Exercise requirements.
Please return only the lines from the one showing "Instruction: Click the 美佳装修平台 logo icon" to the end of the entries, keeping both ends and dropping every picture.

Saved data entries
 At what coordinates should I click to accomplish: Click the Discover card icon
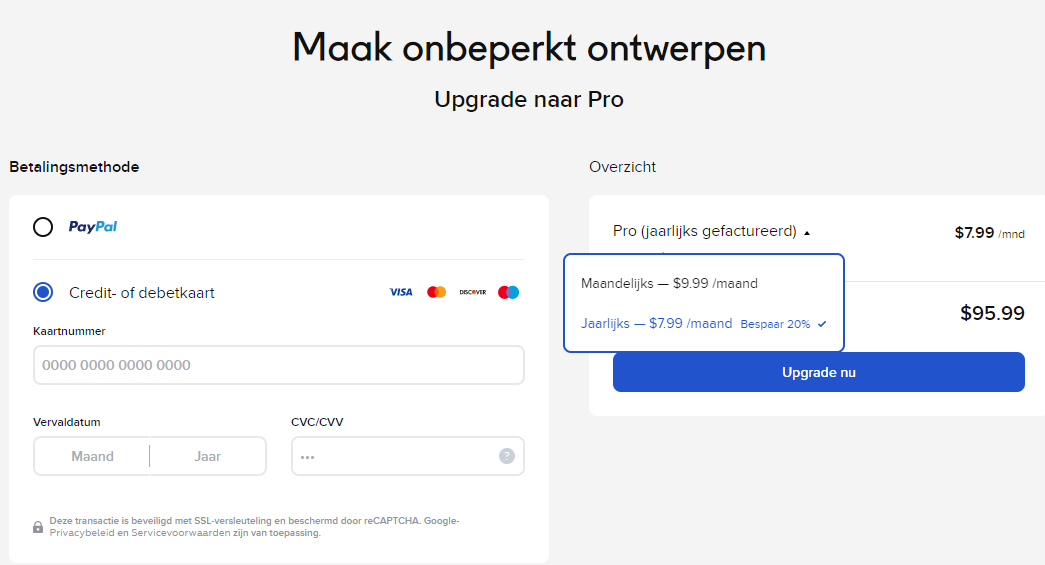pyautogui.click(x=473, y=292)
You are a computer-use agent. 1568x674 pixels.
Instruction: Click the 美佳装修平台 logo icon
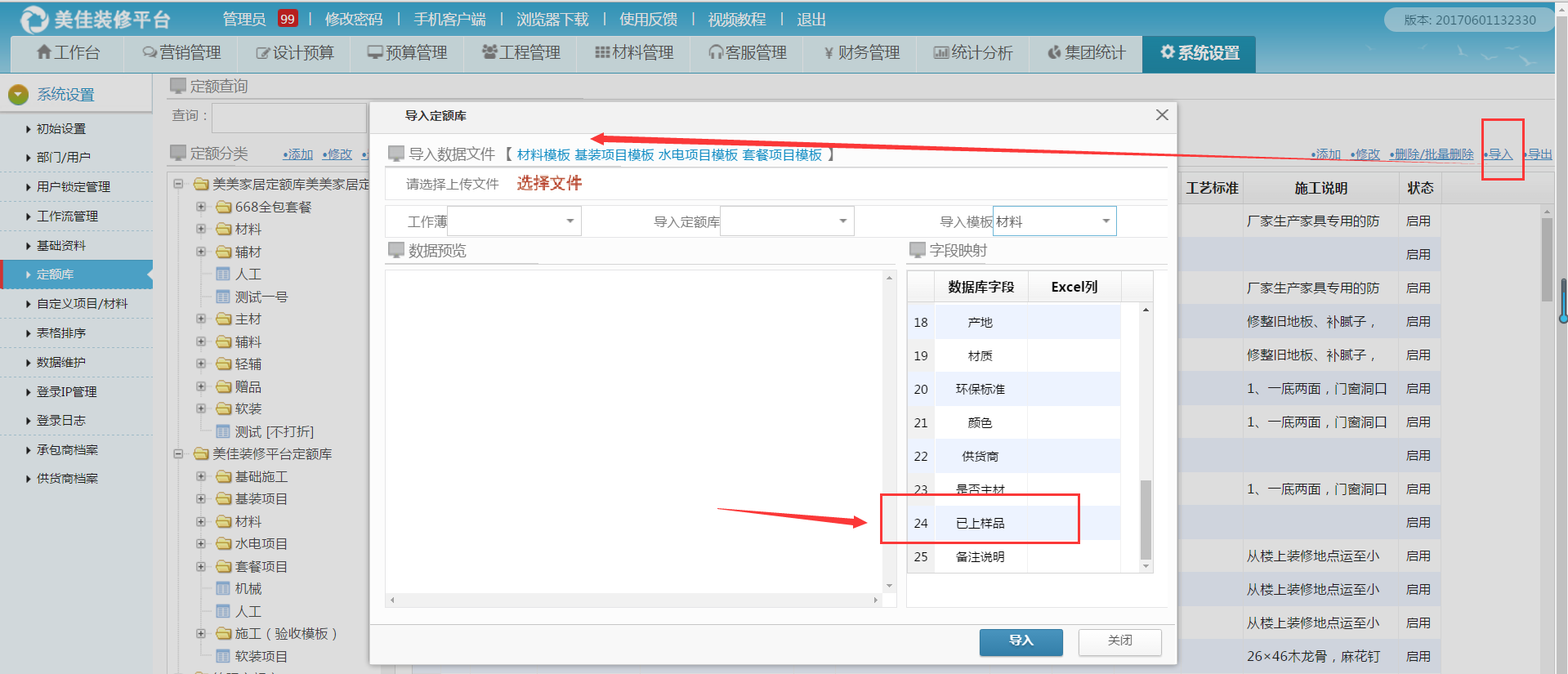tap(34, 19)
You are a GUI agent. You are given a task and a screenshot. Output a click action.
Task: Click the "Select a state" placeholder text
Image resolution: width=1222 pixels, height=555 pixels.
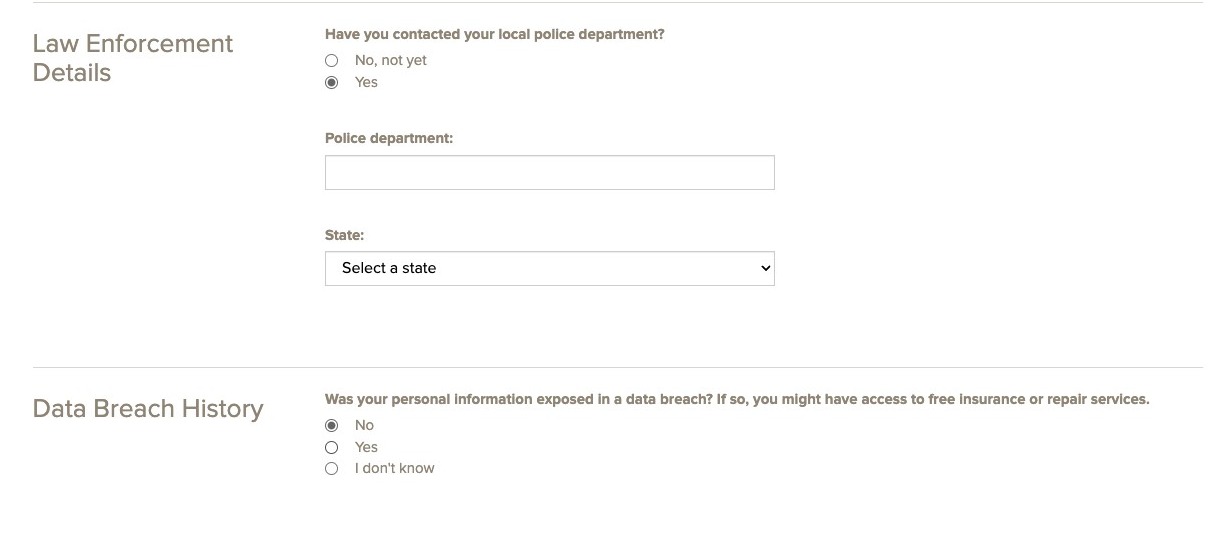389,268
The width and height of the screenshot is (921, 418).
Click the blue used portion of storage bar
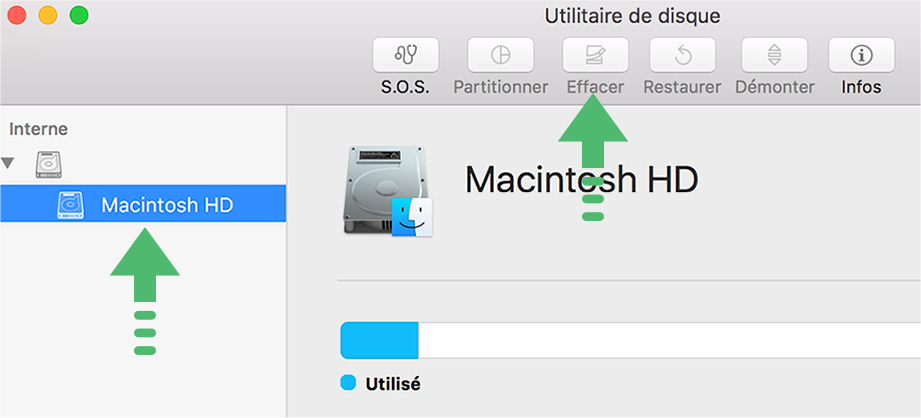click(379, 340)
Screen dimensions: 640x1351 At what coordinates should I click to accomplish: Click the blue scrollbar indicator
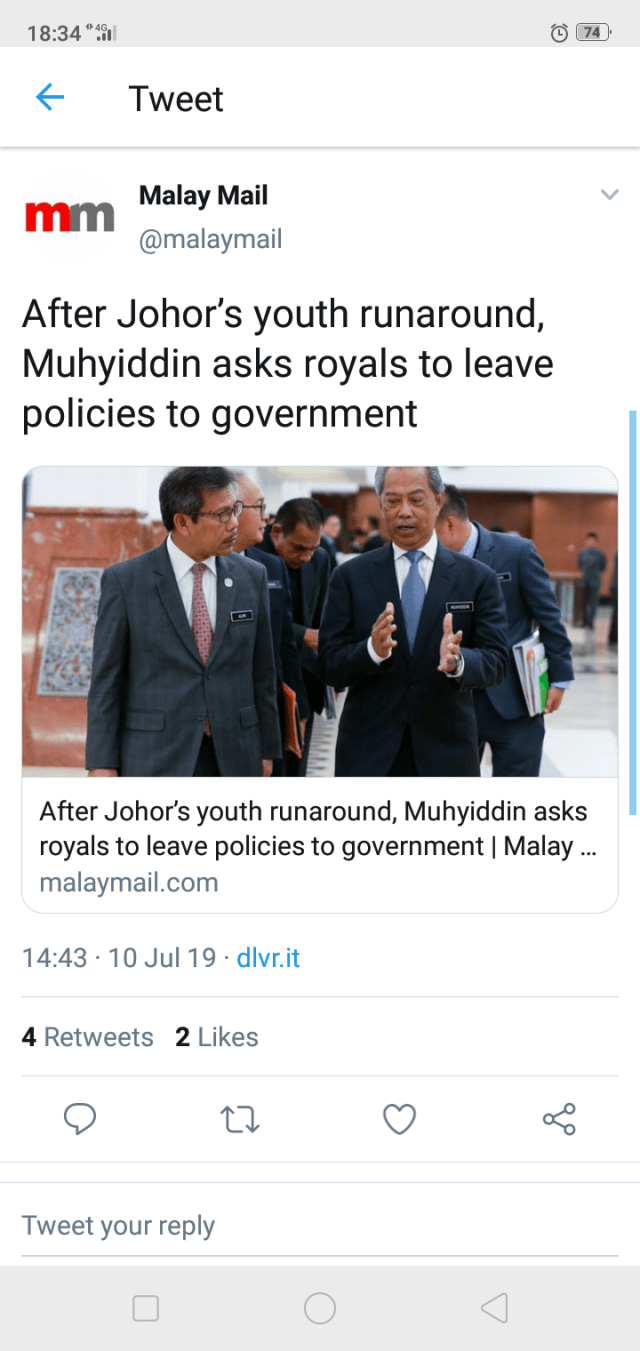coord(632,612)
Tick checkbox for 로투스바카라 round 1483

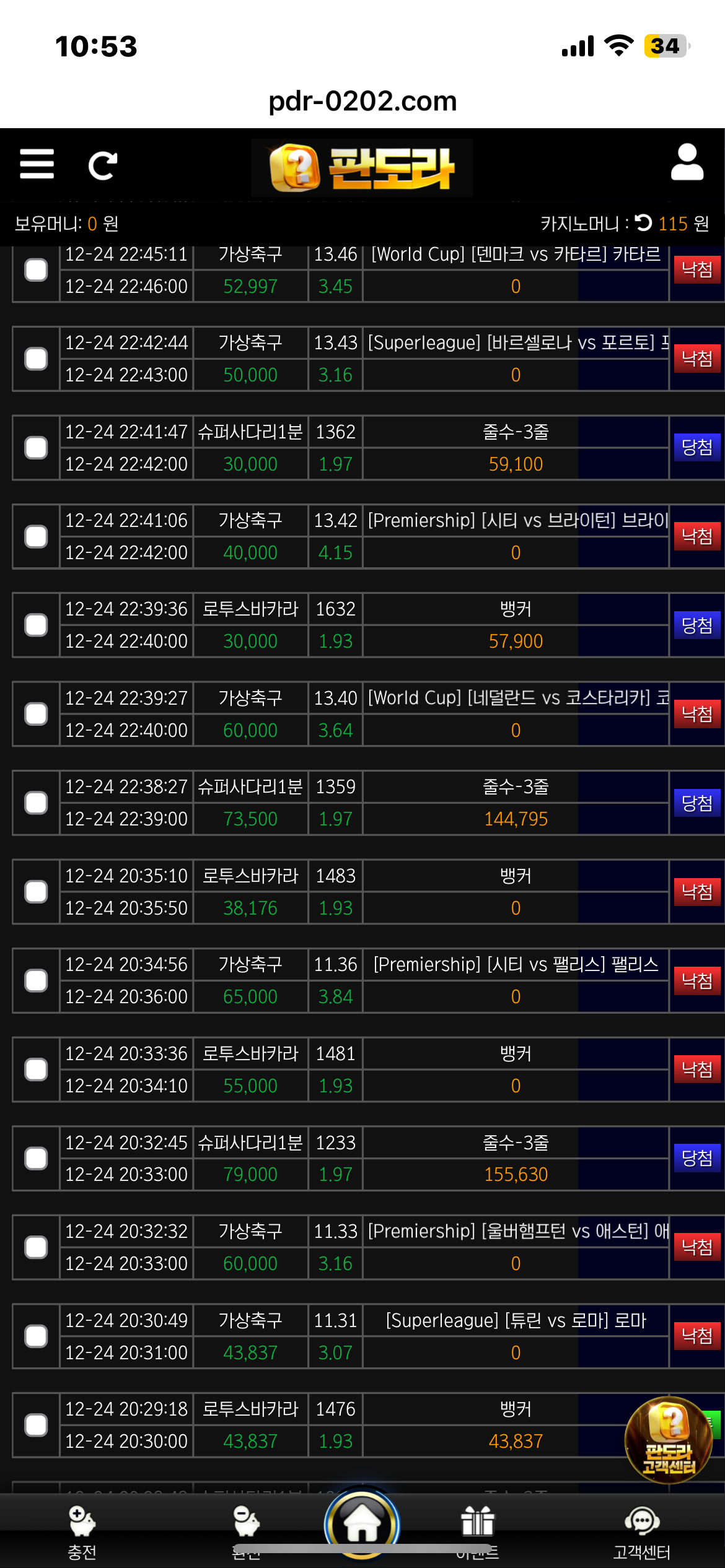tap(36, 892)
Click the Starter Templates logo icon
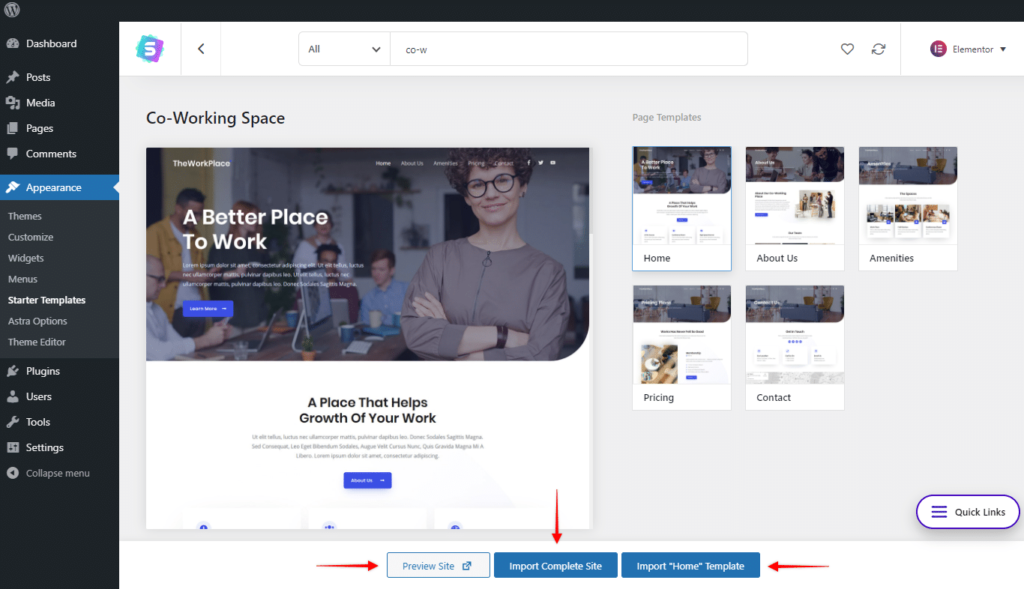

Output.
Instruction: Click the 美佳装修平台 logo icon
tap(34, 19)
You are a GUI agent. You are given a task and a screenshot. Output a click action.
Task: Click the "Select a state" placeholder text
Image resolution: width=1222 pixels, height=555 pixels.
389,268
The width and height of the screenshot is (921, 418).
Click the blue used portion of storage bar
click(379, 340)
Screen dimensions: 640x1351 At what coordinates should I click to accomplish: Click the blue scrollbar indicator
coord(632,612)
Tick checkbox for 로투스바카라 round 1483

tap(36, 892)
Click the Starter Templates logo icon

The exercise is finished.